Scalloping And Redfishing 50 Years Ago
Interview Contact: Virgil Gross
Virgil is 91 years old. When he was a young man he went scalloping out of New Bedford, Mass in the 1930's and redfishing in the 1940's. Virgil describes how he rode out a hurricane miles off the coast of Maine aboard a scalloping boat.
It was like hell. That's the only way you can describe it. I don't know how it started... as a tropical storm I guess... way out in the ocean somewhere. Then it cam on to the shore. It came up the coast ot Mass. and then it went off. You couldn't get away from it really because everything on the Georges Banks was breaking right to bottom. We ran off the shelf... the Atlantic shelf into deep water. We probably had a mile or two under us when we went off to get away from the Banks. It didn't break that much out there.

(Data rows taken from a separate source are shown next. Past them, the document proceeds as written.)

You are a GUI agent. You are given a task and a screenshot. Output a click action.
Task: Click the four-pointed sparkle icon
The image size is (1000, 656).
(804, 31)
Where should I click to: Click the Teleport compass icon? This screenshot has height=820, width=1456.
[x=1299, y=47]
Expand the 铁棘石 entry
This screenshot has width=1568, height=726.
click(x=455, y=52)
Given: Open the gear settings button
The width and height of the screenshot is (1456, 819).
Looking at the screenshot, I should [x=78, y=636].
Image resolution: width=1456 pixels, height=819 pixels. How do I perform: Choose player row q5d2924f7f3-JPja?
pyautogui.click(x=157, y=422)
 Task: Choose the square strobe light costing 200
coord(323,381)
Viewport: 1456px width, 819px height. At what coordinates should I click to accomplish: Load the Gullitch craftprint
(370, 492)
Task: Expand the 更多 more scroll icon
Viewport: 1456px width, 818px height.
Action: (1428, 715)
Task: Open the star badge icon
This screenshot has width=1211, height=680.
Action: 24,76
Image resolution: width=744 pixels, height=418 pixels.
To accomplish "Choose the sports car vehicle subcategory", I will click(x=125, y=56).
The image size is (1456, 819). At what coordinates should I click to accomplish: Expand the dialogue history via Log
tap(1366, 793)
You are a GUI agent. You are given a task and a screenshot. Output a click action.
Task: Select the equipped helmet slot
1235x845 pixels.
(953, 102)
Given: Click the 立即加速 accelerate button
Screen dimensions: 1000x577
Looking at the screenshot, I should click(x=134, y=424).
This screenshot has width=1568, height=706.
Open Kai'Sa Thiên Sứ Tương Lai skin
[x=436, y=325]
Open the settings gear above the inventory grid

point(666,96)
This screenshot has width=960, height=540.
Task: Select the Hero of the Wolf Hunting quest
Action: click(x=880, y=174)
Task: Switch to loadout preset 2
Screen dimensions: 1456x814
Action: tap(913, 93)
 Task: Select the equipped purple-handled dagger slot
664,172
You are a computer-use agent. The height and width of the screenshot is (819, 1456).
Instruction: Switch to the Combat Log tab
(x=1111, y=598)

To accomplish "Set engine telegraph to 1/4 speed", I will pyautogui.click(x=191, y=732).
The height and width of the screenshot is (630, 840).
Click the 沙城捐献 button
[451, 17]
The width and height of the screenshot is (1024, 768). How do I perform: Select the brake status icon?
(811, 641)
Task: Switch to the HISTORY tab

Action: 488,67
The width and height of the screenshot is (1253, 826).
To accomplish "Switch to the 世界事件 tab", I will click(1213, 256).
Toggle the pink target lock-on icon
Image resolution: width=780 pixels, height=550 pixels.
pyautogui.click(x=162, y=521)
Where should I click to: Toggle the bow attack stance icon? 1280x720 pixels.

A scalloping trip usually took about ten days. We grubbed up before we went out. We took alot of food with us on the boat. We had a Swedish cook on the boat. He was good.
I was interested on hearing Virgil talk more about scalloping, but he insisted on spending time on redfishing.
We dragged for redfish with a net on bottom. The net was fifty foot across... and was probably about eight to ten feet deep. Out boat LOUISE was about forty-seven feet, but it was real wide and deep. It would probably draw about nine to ten feet of water. We could carry 50000 lbs. We didn't gut the redfish... they do that at the factory. Shirly Nevells was the cook, I ran the winch and "Big Riggin" was the hold man... he worked down in the hole icing the fish. We have one big pan of ice. We take about a ton of ice when we go out on a trip. We shovel that ice out into the pans that we put the fish in. When we get the other pans full, we shovel the rest of the ice onto the middle of the floor and fill that last pan up.
We sold our redfish at the factory in Stonington, which was where most of the crewmen lived. If we were lucky, we stayed overnight there, so we had the chance to go home and be with our families for the night.